He talks a lot about subluxation and the nerve endings emanating from the spine and freeing up the blood flow to all of my major organs and when he talks like this, I nod and try to believe. But, he also talks about other things – spiritual, other worldly things in the same pleasant, matter of fact tone he uses to discuss my vertebrae.
And you’d think I’d be more skeptical of this portion of his therapeutic repertoire, but instead, it is what motivates me to soldier through heavy handed back cracks and neck twists as he comes at me with all the force of a murderous strangler.
Today, when I ask if he can do anything about the fact that I will be missing next week’s session because of a vacation, he asks, “Do you believe in the space-time continuum?” And I brighten and smile slyly ( because I know what was coming) and reply sweetly, “I’m not sure, but I am open to being convinced.”
And that is when he gets going and I just sit back and enjoy the ride, letting his hands hammer my wayward spine and his gentle voice massage my restless spirit.
“Picture a room,” he says. “An ornate room filled with lovely artifacts and beautiful furniture. Then imagine a giant plasma television screen with multiple images appearing on the wall of the room. And when you enter, you first see the screen, and it captivates your attention. Then after a while you turn your head and you stop and look at the crimson sofa with the gold embossed frame, and after that you turn to see a painting on the wall and you gaze at it for a long time.

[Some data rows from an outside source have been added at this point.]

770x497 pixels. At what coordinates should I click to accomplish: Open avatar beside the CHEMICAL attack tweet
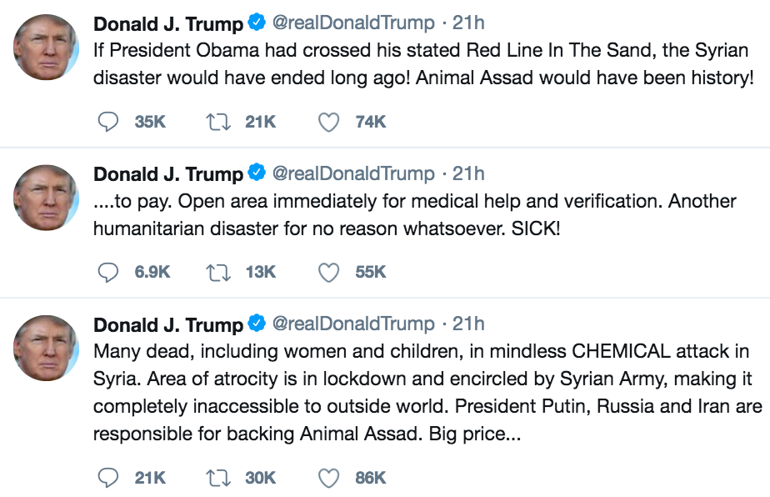[48, 348]
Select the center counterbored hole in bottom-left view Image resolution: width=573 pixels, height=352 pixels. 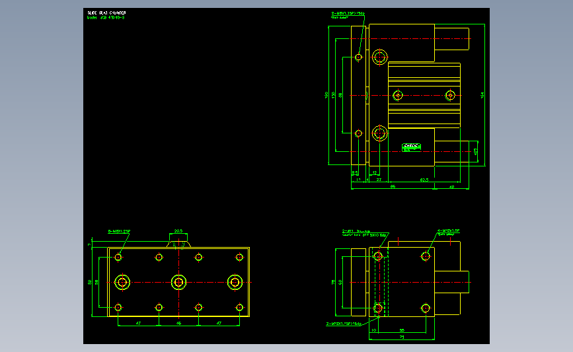click(x=178, y=282)
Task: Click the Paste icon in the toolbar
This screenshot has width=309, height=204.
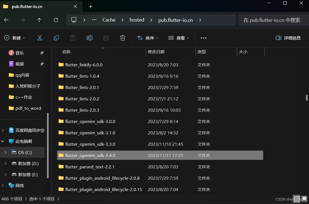Action: pos(73,38)
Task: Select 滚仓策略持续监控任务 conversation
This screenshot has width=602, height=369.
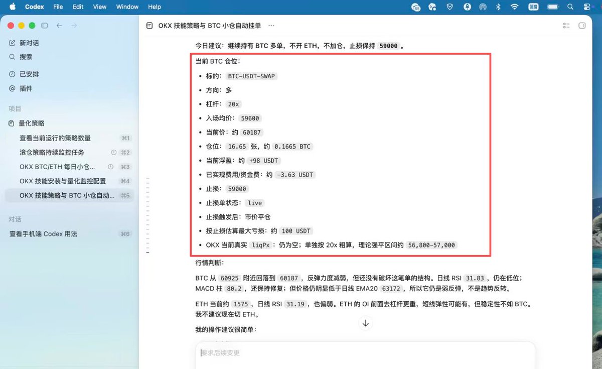Action: coord(69,152)
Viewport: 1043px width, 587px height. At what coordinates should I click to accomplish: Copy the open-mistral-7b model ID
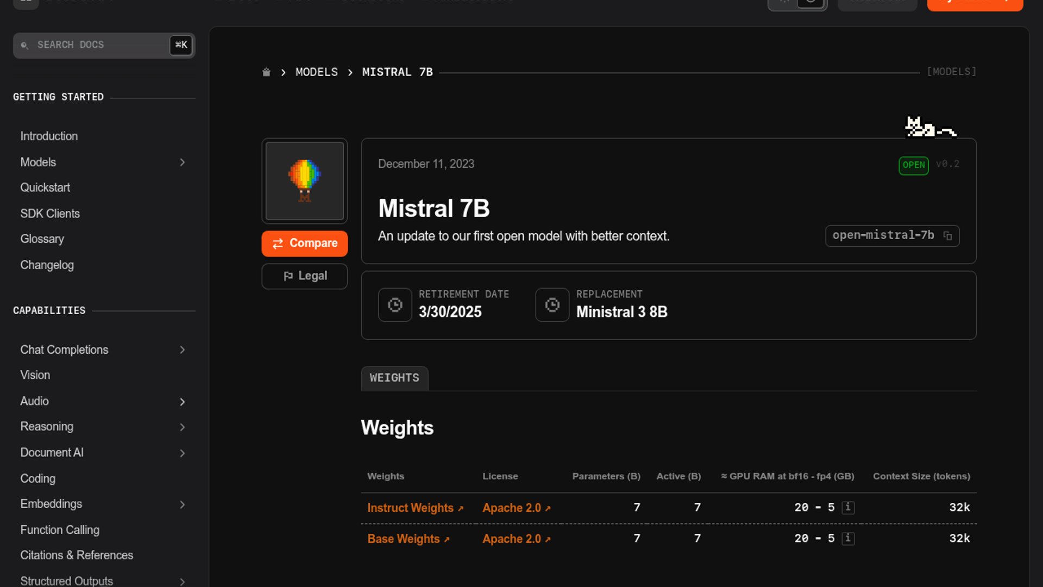coord(947,236)
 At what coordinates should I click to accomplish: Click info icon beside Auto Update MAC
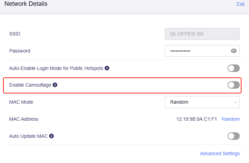pos(52,136)
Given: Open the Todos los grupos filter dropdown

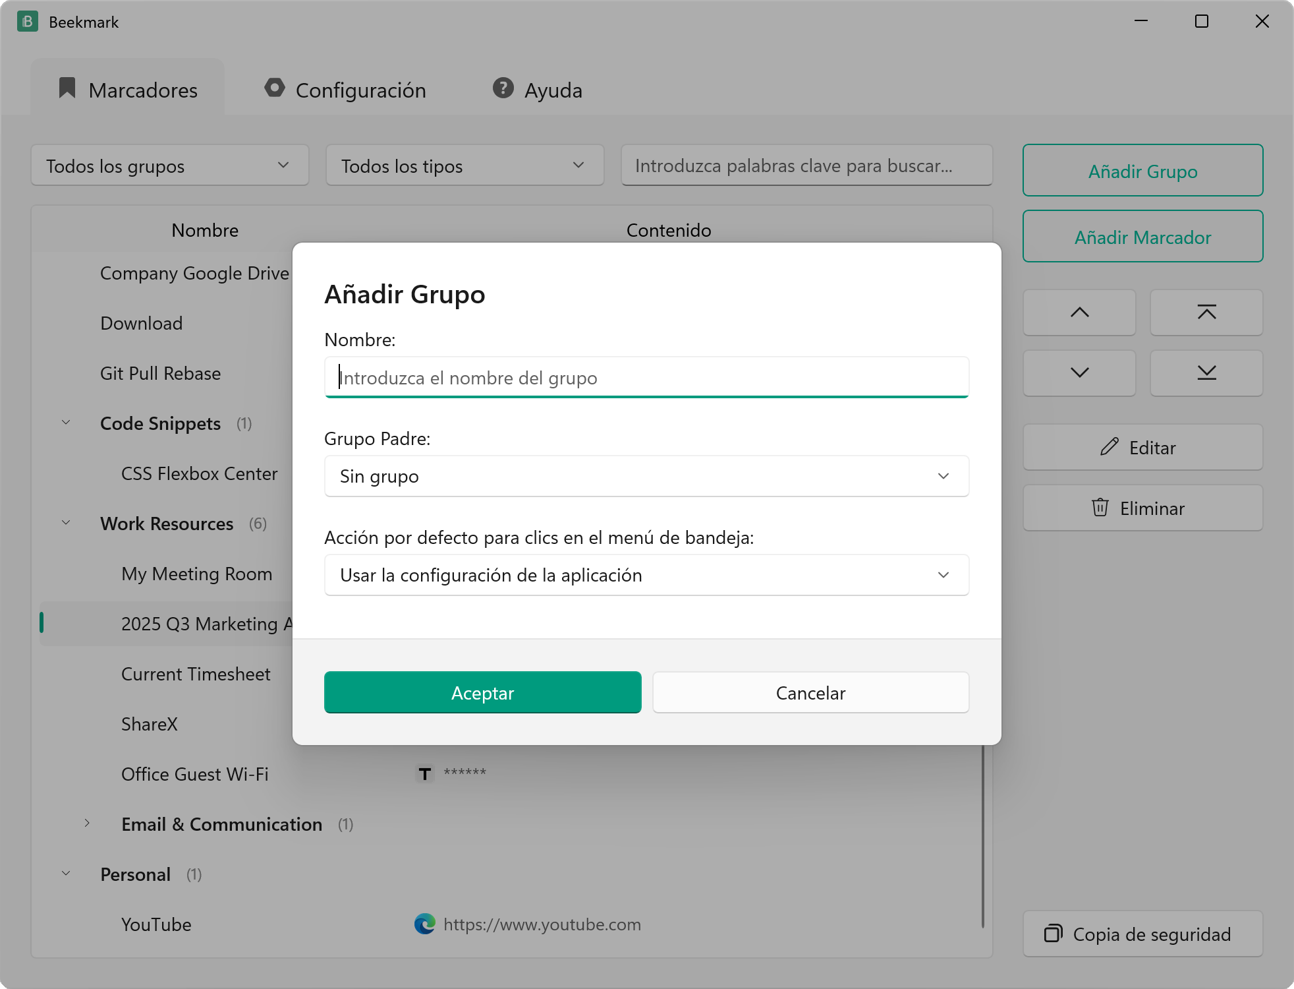Looking at the screenshot, I should [170, 165].
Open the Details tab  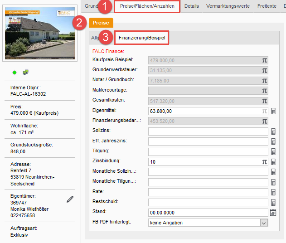pos(191,6)
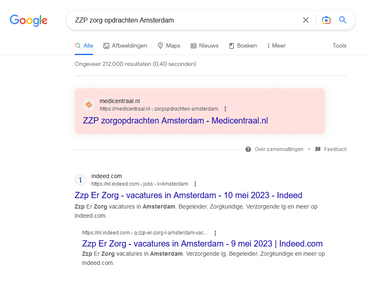Clear the search query with X icon
The image size is (368, 287).
306,20
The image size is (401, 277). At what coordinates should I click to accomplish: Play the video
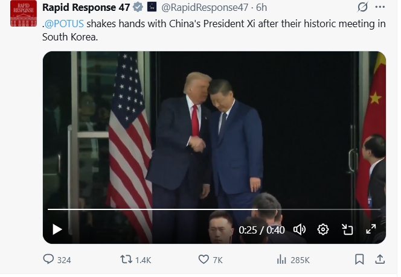(57, 229)
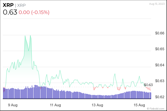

This is how we experience time, he says. One moment at a time. But they are all there, all those moments in that room which is our lives. It’s just that our minds cannot embrace it in its totality so it arranges the moments in a linear manner.”
” Do you believe that?” he asks, while taking out the mechanical hammer gun, then battering the side of my head.
“I think so,” I say, feeling a pulse of energy rip through my brain.
“Good,” he says, “Then I’ll adjust you twice today, once for this week and once for next.
He leans in close and makes one final push against my shoulder.
“And since you believe, I’ll charge you for both today!”
When I get in the car, though ( having paid for only one visit, that ole chiropractor is a real jokester) I think about time and how there are some people – certain friends, certain students, I feel I have known all my life even the parts we haven’t lived yet. And I think about these moments where the past, present and future conflate into a —— I don’t even have a word for it. My mind cannot conceive of it. The closest I can get is something like this – it feels like the present moment is a future memory of past event. Very powerful. Very overwhelming.
When I got the phone call that one of the Jenkins brothers had been killed, in those moments when I didn’t know which one, when I didn’t want to know which one, when I didn’t want to let my mind go to a place where I thought about which one, I felt it. The moment before the adjustment. The moment before the words that will change everything, before and after. And then to learn it was the other brother, the older one, the one I had never taught. The one I don’t really know. My mind went back back back, all those years ago, to the young boys that I knew at Simon Gratz High School twenty years ago – even then somehow, they were always the grown men who lost their older brother to gunshot wounds to the chest on a Thursday night in March in a store a block away from his home. It’s just now that they know it.
The events of the present change how we know our past as much as they alter the future. When something huge happens like this, and we experience it in what feels like the here and now, is it rewriting the life we thought we’ve already lived or bringing where our lives have always been going, where our lives have already been into clarity?
Leaving the chiropractor’s office today, I am still not sure if he’s adjusted my spine, but he’s certainly touched my spirit.